Watching You(101)
The third impression was a smell. A distinctly rancid smell hit them, and actually replaced the smell of dead bodies. The labyrinth did not exude a stench of death.
Impression number four was a sound.
A gentle moan was coming from a mattress on the floor of the first room. A tube from a drip stand led under the covers.
Molly stopped breathing. She crouched down beside the mattress. Slowly she pulled the covers back, and found herself looking into the eyes of a dark-haired young woman.
She was very visibly drugged, but beyond the drugs, beyond the small body’s emaciated condition, there was a flash of stubborn survival instinct. The young Thai girl, Sunisa Phetwiset, had clearly decided to survive. She hadn’t been murdered by Axel Jansson, the paedophile, who was serving a prison sentence for her murder, and she hadn’t even been murdered by William Larsson.
She was alive.
Sam clenched his fist but managed to stop himself punching the wall. Instead he went out into the living room and opened all the windows wide. Cool, fresh night air poured into the flat from hell.
Then he went past Molly and Sunisa and kicked in another door. On a similar mattress, next to a similar drip stand, lay a young girl with piercings whom he recognised as Jonna Eriksson. She stared at him in astonishment and made some indistinct noises.
He crouched down beside her, stroked her cheek gently and said: ‘Believe it or not, Jonna, you’re free.’
He stood up, encouraged her to lie still, and carried on. He kicked in door after door, found girl after girl, and they were all alive. By now there were five of them.
Sometimes he would find Molly in a cell when she had come from the other direction.
‘It’s much bigger than it used to be,’ he said.
‘He must have bought the neighbouring flat as well,’ Molly said.
He looked at her for a moment. Then he said: ‘Call them in.’
In the end there were just two doors left. He kicked in the first of them.
It looked the same as the other cells. A crumpled mattress on the floor, the tube from a drip stand leading under the covers. But when he pulled the covers aside there was no girl lying there.
One of the cells was empty.
There was one girl missing.
He moved towards the last door. He gulped hard and kicked it in.
A girl with long blonde hair was sitting on her mattress. Around her neck she had an Orthodox cross on a pink leather strap. Judging by the expression on her face, she had heard what was going on inside the other cells. Even though her eyes were cloudy with drugs, she produced a reserved a smile that hinted at a future of unlimited possibilities.
‘Ellen,’ Sam said, crouching down beside the mattress.
‘Are you the police?’ Ellen Savinger asked.
Sam laughed. ‘Yes,’ he lied.
Then he hugged her and felt the fresh rainy air find its way into the innermost cell of the labyrinth.

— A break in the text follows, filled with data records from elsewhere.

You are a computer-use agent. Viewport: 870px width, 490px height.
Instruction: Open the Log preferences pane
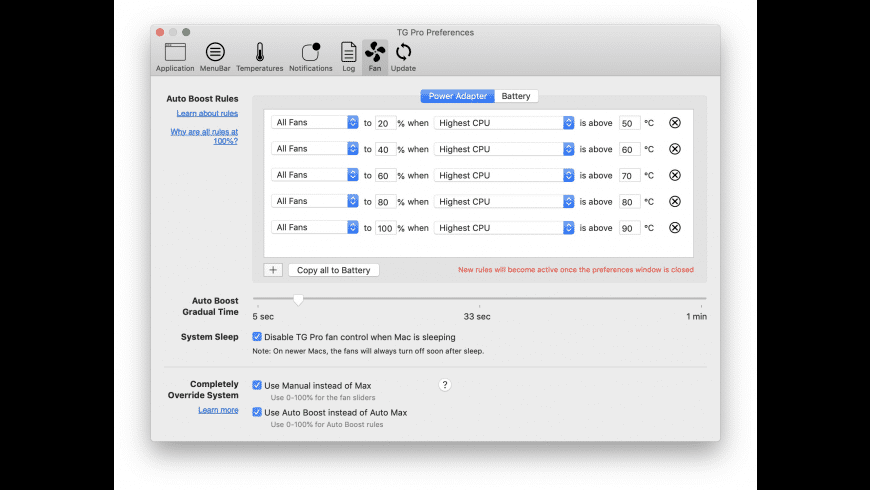(x=348, y=57)
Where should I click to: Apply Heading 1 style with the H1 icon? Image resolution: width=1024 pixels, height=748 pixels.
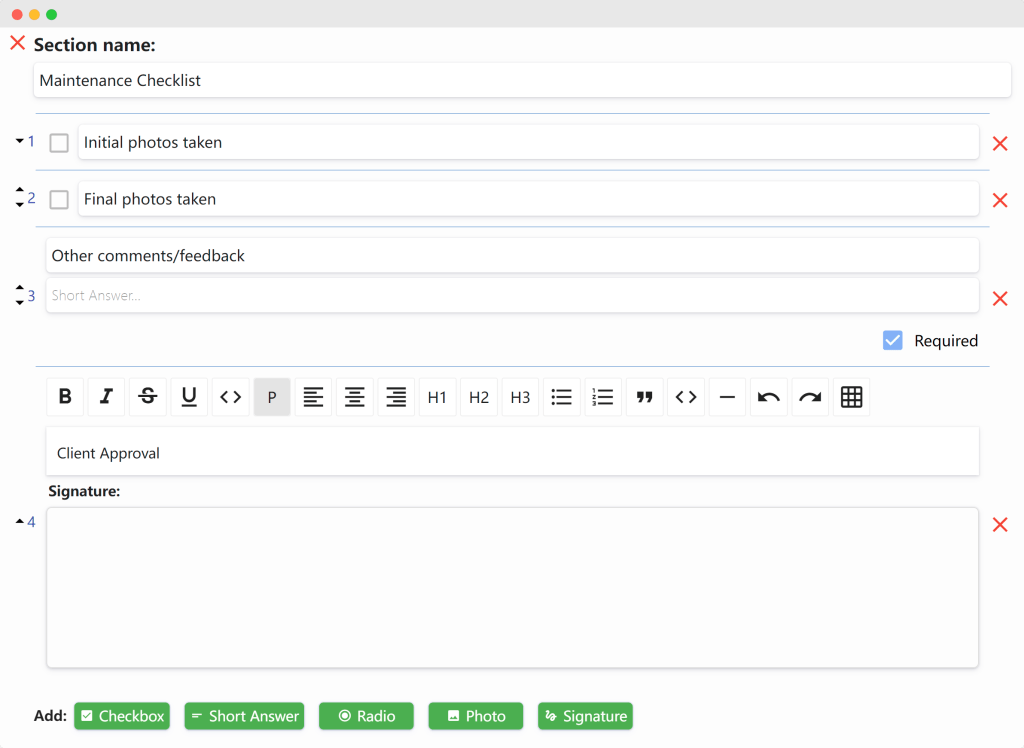point(437,397)
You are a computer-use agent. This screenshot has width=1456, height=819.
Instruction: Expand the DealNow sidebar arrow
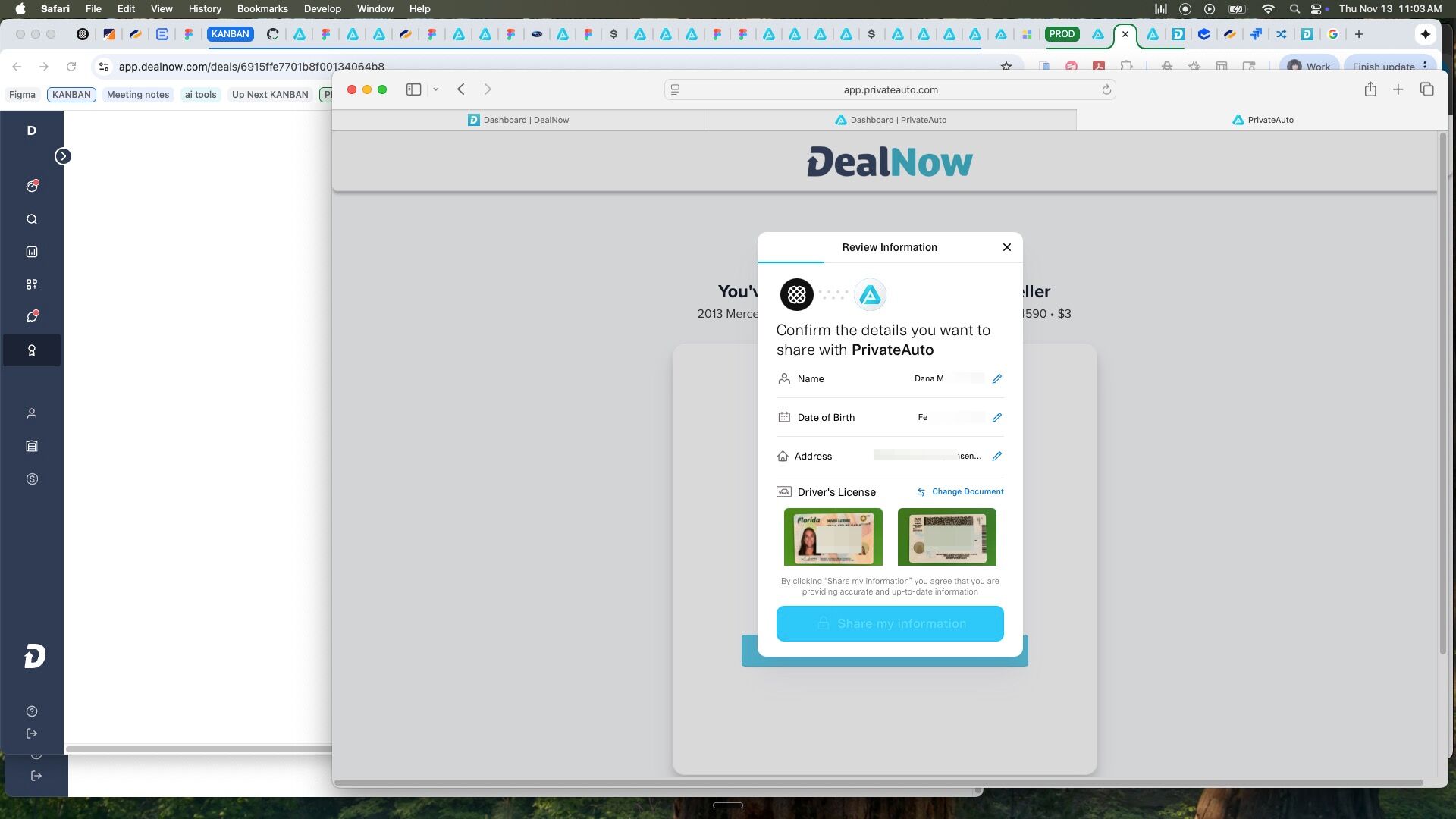63,156
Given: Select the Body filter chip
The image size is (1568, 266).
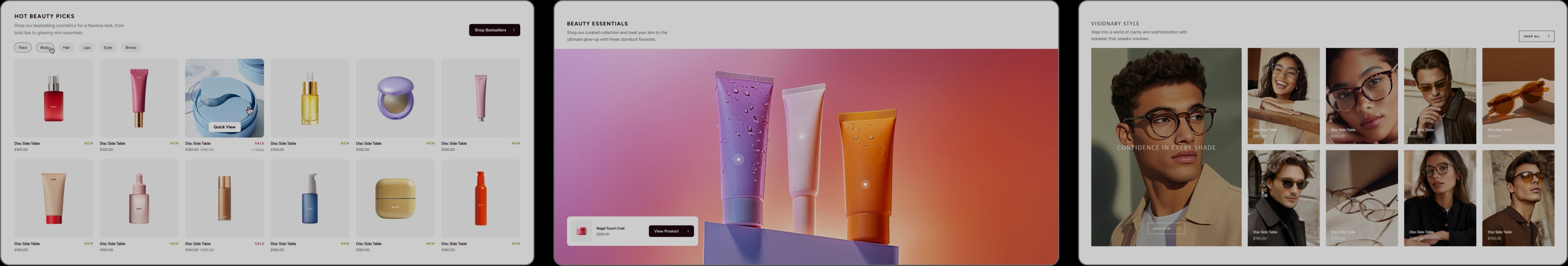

They walked round for a while, soothing and reassuring the girls as best they could, counting the seconds until the paramedics arrived. They found themselves standing in the empty cell for a time. And suddenly they couldn’t feel the fresh rainy air any longer. Everything was rancid again.
‘Who’s missing?’ Molly asked.
‘It must be Aisha,’ Sam said. ‘Aisha Pachachi.’
‘The very first victim,’ Molly said. ‘The girl who lived here.’
‘And whose brother is probably sitting dead at the kitchen table.’
When they heard banging at the front door they looked at each other.
‘This isn’t over,’ Molly said.
Then they made their way out of the labyrinth. They heard Kent and Roy in the kitchen, saw them emerge from the corridor with their weapons and torches raised. Their faces were completely white.
‘Lower your weapons,’ Sam said. ‘We’ll go with you voluntarily. But look in there first. And call in everyone you have.’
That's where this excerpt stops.